Спотыкаюсь о порог, едва не влетев в спину Ромы. Глаза широко раскрываются, и я не могу ничего сделать, мучительно, жарко краснею – как кипятком окатили с ног до головы. Дверь глухо хлопает, я вздрагиваю.
- Адье, придурок.
Оборачивается ко мне, сует телефон обратно в карман.
- Нас уже ждут.
И я иду за Ромой. Молча. Так ничего и не сказав.
Всю дорогу. Или мы все-таки перекинулись парой фраз… Нужный нам дом оказывается в моем районе. Точнее – родную обшарпанную двенадцатиэтажку отлично видно от подъезда, в который мы вошли. Этот факт вызывает странные ощущения. С одной стороны – холодок волнения, как будто я совершаю преступление прямо под носом у тюремщика, с другой – успокаиваю себя тем, что вот сейчас поздравим, посижу с остальными пятнадцать минут и домой.
В лифте уже вспоминаю про маму. Обещаю себе позвонить ей чуть позже.
Света – милая. Ну… необычная, наверное. Светлые короткие – очень короткие, чуть-чуть до «почти под ноль» - волосы и яркие спокойные глаза. Синие, кажется. Она открывает дверь, сразу же втаскивает Рому в прихожую и обнимает. Целует. А я отвожу взгляд. Не то чтобы это было неприятно. Просто… царапает. Не сам поцелуй. Нежность.

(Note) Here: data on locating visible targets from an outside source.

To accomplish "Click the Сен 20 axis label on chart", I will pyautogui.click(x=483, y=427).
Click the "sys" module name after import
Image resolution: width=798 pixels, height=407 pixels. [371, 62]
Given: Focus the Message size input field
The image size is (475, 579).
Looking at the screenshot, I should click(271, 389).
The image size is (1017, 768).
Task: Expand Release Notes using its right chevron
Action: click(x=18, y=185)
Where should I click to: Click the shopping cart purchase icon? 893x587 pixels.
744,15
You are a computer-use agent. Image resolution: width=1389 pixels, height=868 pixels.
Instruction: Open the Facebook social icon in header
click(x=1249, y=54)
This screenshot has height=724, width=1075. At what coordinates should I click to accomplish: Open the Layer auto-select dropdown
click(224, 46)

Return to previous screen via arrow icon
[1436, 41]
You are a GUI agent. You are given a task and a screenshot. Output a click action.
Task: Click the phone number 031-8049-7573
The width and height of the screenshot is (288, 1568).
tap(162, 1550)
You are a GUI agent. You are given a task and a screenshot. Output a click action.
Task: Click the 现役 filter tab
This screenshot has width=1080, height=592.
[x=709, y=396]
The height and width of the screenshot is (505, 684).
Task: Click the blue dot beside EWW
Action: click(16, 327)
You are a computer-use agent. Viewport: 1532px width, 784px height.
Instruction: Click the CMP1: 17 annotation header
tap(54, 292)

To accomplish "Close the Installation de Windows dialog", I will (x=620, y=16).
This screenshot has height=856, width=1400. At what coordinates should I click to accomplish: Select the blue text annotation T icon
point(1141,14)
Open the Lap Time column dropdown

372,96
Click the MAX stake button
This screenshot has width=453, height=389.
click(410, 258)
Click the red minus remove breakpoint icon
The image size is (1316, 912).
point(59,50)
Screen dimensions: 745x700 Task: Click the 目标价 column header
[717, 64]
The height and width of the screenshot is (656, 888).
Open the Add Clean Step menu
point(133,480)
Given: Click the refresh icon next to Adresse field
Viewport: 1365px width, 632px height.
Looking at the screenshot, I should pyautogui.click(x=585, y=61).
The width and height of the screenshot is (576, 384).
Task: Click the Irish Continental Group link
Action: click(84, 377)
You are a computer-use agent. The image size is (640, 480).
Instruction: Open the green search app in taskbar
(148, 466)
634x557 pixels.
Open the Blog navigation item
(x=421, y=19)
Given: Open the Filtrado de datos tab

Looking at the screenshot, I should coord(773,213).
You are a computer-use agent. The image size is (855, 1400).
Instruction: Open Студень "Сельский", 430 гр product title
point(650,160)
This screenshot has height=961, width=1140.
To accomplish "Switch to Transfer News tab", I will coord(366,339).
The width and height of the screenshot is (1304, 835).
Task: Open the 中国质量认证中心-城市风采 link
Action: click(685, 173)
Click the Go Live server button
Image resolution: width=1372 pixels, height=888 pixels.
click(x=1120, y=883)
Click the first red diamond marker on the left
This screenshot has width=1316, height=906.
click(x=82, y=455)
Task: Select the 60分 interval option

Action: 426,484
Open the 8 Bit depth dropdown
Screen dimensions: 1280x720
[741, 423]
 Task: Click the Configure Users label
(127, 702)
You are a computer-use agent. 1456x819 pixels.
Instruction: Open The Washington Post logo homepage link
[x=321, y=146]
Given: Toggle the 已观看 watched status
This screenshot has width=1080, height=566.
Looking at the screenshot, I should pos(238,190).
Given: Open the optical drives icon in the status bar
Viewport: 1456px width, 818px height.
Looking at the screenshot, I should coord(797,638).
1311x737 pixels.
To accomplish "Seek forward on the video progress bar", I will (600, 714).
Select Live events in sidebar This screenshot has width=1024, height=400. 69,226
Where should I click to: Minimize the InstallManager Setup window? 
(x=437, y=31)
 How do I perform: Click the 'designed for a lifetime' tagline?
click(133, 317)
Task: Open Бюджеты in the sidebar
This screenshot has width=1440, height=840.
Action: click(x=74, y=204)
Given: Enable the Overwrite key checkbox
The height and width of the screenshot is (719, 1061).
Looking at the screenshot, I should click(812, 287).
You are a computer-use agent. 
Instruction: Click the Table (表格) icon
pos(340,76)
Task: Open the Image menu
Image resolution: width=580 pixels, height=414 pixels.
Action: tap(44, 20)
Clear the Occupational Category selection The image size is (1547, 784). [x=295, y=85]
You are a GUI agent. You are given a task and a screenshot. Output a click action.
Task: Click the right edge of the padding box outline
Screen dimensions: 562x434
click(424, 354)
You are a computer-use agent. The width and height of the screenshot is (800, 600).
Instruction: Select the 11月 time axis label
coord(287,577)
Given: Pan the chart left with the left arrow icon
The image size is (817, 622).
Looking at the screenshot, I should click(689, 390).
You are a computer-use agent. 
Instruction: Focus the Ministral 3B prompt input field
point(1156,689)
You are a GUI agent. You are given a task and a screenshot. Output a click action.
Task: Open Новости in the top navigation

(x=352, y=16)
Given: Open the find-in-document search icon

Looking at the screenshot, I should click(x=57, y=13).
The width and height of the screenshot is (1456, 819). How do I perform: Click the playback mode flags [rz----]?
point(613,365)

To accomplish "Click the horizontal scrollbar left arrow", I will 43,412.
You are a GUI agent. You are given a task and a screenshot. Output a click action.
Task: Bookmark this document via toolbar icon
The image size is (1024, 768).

Света отрывается от Ромы, выглядывает из-за его плеча. Взглядом снизу вверх – от носков кед до кончиков ушей. Кожей чувствую ее удивление – на грани испуга, как будто призрака увидела. Оно… греет, пожалуй.
- Это Валя. Я говорил.
Света проводит ладонью по ежику волос, а потом улыбается:
- Привет. Проходи в комнату.
Имена – хуже, чем формулы по физике. Мариналенакристинадаша. И тоненькая витая спасительная ниточка голоса:
- Валь, иди сюда, к нам.
Сережа пихает брата, командуя подвинуться к краю дивана, показывает на освободившееся место между ними. Тесно, но это, пожалуй, лучший вариант из имеющихся.
По дороге кто-то из девочек всучивает мне бокал с вином. Арс цыкает, перехватывает его, отбирая.
- Хочешь, чтобы он навернулся вместе с бухлом? Тут протиснуться только балерине под силу.
Он просто не знает нашу систему «угол кровати – встроенный шкаф». Хотя… может, и?.. Что мне известно о ящике Пандоры, на крышке которого выгравировано «Илья»?